多くの方が遺言書を自宅で保管していますが、これには様々なリスクがあります。
主な紛失・破損リスク

  • 火災による焼失:住宅火災により遺言書が燃えてしまうケース
  • 水害による破損:台風・洪水により遺言書が水濡れで判読不能になるケース
  • 地震による紛失:家屋倒壊により遺言書の在り処が分からなくなるケース
  • 経年劣化:長期間の保管により紙が劣化し、文字が読めなくなるケース

保管場所を忘れるリスク

高齢になると、遺言書をどこに保管したか忘れてしまうことがあります。

  • 認知症による記憶喪失:遺言書の存在自体を忘れてしまう
  • 複数箇所への分散保管:安全性を考えて複数箇所に保管し、場所が分からなくなる
  • 家族への伝達不足:保管場所を誰にも伝えていない
実際の事例:東日本大震災では、多くの遺言書が津波により失われました。また、阪神・淡路大震災でも同様のケースが報告されており、災害大国である日本では自然災害リスクを軽視できません。

1-2. 改ざん・偽造・隠匿リスク

相続人による改ざんリスク

自筆証書遺言は改ざんが比較的容易で、以下のようなリスクがあります:

  • 内容の書き換え:相続分や遺贈先の変更
  • 追記・削除:条項の追加や削除
  • 日付の変更:より有利な内容の遺言書の日付を新しく変更

遺言書の隠匿・破棄

自分に不利な内容の遺言書を発見した相続人が、遺言書を隠匿したり破棄したりするケースがあります。

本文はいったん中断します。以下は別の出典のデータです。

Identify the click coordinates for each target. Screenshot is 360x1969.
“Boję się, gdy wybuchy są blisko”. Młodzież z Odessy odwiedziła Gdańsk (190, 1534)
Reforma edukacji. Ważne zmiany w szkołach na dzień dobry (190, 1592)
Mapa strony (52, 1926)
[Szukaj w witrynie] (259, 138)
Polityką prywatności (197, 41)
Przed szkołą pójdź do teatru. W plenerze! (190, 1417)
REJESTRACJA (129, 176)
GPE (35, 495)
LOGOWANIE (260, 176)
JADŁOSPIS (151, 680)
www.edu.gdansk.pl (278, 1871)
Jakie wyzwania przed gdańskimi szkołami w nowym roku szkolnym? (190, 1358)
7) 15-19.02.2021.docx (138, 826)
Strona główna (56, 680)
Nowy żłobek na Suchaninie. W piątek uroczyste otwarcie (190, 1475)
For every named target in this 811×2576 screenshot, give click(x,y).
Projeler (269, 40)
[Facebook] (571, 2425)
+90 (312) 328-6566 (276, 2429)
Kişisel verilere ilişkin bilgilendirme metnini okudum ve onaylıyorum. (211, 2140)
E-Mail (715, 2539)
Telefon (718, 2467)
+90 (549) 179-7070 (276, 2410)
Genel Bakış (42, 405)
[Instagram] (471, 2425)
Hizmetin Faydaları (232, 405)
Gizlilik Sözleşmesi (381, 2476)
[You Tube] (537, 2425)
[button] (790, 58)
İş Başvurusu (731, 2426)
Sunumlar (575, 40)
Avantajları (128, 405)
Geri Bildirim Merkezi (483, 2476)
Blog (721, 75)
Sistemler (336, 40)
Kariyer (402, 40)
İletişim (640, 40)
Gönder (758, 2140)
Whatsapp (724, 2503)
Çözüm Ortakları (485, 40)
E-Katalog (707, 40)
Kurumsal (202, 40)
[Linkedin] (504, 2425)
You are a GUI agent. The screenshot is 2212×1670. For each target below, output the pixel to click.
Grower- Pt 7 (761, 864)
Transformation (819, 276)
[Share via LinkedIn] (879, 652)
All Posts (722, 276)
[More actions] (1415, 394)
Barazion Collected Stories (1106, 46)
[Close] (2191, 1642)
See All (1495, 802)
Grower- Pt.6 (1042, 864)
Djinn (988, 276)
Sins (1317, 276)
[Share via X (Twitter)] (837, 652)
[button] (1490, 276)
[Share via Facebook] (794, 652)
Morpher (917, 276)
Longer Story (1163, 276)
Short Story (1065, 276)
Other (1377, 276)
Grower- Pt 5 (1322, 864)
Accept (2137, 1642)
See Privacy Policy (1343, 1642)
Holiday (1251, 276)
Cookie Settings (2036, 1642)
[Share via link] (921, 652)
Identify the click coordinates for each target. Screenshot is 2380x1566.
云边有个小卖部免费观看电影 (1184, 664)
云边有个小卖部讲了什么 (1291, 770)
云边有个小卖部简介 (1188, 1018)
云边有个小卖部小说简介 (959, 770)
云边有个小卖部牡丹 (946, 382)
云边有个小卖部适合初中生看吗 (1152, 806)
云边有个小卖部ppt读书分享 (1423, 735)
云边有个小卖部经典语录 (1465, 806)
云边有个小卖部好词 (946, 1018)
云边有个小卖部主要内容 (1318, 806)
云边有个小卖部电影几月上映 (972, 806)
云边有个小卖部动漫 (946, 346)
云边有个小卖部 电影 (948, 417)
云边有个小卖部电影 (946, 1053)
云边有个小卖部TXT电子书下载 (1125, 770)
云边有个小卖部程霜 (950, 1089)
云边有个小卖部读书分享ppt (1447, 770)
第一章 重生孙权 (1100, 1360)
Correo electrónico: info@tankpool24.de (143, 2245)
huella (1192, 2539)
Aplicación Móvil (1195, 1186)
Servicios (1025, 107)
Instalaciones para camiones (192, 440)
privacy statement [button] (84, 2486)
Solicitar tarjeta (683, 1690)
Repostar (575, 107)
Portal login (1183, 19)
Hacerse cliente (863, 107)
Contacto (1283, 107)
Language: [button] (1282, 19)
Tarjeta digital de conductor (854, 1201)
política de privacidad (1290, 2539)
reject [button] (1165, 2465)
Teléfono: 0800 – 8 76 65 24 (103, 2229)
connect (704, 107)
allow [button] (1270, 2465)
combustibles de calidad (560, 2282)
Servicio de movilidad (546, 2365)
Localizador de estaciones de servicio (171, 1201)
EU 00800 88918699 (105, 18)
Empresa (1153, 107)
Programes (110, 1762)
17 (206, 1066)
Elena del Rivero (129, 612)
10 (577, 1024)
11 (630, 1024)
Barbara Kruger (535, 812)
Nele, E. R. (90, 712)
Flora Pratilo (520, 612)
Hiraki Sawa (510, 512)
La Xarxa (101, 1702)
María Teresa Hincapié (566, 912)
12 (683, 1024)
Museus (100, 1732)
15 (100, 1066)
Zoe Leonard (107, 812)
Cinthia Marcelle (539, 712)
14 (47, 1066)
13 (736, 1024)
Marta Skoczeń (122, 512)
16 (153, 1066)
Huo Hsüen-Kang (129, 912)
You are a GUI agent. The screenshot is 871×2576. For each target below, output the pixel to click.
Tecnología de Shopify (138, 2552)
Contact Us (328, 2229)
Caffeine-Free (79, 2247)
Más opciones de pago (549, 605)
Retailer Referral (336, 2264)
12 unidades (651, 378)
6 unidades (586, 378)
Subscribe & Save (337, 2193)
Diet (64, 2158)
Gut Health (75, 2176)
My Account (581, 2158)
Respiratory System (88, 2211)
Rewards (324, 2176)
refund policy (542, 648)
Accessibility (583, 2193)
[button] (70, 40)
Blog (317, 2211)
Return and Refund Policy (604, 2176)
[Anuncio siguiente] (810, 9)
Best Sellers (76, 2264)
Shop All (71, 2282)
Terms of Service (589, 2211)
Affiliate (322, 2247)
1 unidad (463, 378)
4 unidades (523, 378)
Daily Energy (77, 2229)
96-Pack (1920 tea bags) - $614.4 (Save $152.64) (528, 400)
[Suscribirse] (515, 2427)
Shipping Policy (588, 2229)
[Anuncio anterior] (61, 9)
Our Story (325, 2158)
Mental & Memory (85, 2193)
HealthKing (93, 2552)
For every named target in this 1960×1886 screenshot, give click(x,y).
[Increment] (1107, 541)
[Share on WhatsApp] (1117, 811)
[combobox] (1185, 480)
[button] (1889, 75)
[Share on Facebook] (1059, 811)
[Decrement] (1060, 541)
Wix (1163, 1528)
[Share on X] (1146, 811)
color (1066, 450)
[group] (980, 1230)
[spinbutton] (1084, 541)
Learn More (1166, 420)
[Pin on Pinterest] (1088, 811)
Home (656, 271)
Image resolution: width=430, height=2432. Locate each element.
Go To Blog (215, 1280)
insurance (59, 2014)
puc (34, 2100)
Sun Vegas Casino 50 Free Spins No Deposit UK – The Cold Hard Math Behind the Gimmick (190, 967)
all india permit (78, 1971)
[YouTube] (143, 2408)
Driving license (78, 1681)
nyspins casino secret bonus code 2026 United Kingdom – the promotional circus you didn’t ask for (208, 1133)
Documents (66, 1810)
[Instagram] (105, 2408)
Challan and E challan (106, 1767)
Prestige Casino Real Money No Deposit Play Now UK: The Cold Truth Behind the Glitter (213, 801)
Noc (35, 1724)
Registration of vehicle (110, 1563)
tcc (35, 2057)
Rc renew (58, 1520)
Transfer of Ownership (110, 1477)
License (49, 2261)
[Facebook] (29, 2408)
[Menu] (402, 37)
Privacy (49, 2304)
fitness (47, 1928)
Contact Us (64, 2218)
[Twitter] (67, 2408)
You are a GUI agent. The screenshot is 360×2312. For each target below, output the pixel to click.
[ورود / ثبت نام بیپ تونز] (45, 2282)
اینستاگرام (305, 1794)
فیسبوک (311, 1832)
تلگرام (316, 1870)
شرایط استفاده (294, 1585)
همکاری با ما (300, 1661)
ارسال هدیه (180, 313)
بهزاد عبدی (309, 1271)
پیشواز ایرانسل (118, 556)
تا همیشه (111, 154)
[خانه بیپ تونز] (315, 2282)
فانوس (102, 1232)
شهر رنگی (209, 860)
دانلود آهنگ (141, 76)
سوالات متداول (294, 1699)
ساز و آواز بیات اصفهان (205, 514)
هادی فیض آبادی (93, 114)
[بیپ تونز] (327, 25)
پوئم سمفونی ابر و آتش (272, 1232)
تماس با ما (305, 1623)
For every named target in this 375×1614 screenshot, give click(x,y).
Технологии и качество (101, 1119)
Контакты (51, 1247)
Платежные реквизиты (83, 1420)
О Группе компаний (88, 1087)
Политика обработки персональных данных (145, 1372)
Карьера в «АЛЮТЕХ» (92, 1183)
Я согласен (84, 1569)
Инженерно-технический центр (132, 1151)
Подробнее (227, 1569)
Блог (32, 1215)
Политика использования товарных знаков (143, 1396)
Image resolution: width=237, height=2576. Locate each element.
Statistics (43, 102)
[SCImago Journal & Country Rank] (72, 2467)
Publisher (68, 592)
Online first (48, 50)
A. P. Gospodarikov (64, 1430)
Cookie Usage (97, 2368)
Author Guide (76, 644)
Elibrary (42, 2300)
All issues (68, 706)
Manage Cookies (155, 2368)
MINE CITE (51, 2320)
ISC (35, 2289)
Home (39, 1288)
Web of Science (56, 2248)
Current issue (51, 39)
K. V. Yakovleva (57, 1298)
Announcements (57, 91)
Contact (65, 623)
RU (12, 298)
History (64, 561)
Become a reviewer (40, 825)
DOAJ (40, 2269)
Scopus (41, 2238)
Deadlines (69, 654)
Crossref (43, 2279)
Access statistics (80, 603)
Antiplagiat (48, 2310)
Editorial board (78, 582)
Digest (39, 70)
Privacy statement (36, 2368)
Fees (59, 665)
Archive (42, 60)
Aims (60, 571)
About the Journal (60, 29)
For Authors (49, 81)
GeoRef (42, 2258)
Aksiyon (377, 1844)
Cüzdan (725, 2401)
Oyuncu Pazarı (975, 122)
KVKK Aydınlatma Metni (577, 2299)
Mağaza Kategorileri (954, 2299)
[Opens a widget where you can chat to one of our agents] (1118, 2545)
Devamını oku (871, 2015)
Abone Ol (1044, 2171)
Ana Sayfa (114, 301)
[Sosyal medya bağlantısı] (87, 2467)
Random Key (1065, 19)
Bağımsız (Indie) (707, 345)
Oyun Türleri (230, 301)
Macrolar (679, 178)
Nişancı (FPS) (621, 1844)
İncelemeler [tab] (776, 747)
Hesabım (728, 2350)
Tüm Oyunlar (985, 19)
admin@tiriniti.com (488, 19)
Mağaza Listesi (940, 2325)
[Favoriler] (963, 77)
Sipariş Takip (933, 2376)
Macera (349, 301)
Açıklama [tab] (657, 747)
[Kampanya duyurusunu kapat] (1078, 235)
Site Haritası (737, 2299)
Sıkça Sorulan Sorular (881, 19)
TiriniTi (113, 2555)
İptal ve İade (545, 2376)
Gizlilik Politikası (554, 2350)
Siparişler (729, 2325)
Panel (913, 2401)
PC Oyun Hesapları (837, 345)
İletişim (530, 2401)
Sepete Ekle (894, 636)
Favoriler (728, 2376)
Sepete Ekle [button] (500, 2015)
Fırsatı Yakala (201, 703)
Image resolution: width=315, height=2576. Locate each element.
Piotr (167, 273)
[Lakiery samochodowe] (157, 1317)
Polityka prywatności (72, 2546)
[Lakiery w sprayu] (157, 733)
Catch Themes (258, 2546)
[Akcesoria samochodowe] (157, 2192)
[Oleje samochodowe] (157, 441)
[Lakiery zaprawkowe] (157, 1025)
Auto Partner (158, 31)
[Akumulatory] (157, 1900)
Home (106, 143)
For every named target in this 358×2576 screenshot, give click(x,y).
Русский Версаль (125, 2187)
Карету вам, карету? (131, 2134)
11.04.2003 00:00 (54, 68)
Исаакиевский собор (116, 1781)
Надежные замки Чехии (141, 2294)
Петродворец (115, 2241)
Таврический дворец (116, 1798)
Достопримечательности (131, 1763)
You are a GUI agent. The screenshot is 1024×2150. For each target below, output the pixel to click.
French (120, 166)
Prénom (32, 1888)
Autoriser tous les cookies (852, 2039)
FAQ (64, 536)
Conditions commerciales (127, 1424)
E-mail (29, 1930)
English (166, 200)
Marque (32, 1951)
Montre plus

  • 完全な破棄:遺言書を燃やしたり捨てたりして証拠隠滅
  • 一部隠匿:複数の遺言書がある場合、有利なもののみを提出
  • 発見の遅延:わざと遺言書の発見を遅らせ、法定相続での分割を既成事実化
刑事罰の対象:遺言書の隠匿・破棄は、相続欠格事由(民法891条5号)に該当し、相続権を失うだけでなく、刑法上の証拠隠滅罪にも該当する可能性があります。しかし、発覚しにくいのが現実です。

1-3. 発見されない・伝達されないリスク

遺言書の存在が知られていない場合

遺言書を作成したことを家族に伝えていない場合、以下のリスクがあります:

  • 法定相続での分割:遺言書が発見されず、法定相続分で遺産分割
  • 遺言者の意思無視:遺言者が望まない相続結果
  • 後日発見によるトラブル:分割後に遺言書が発見され、再度の争い

発見が遅れた場合の問題

  • 相続税申告への影響:申告期限(10ヶ月)に間に合わない可能性
  • 相続手続きの遅延:既に進行中の手続きを最初からやり直し
  • 家族関係の悪化:「なぜ早く教えてくれなかったのか」という不信
統計データ:家庭裁判所の統計によると、遺言書の検認申立件数は年間約2万件ですが、実際に作成された自筆証書遺言の数と比較すると、相当数の遺言書が発見されていない可能性があります。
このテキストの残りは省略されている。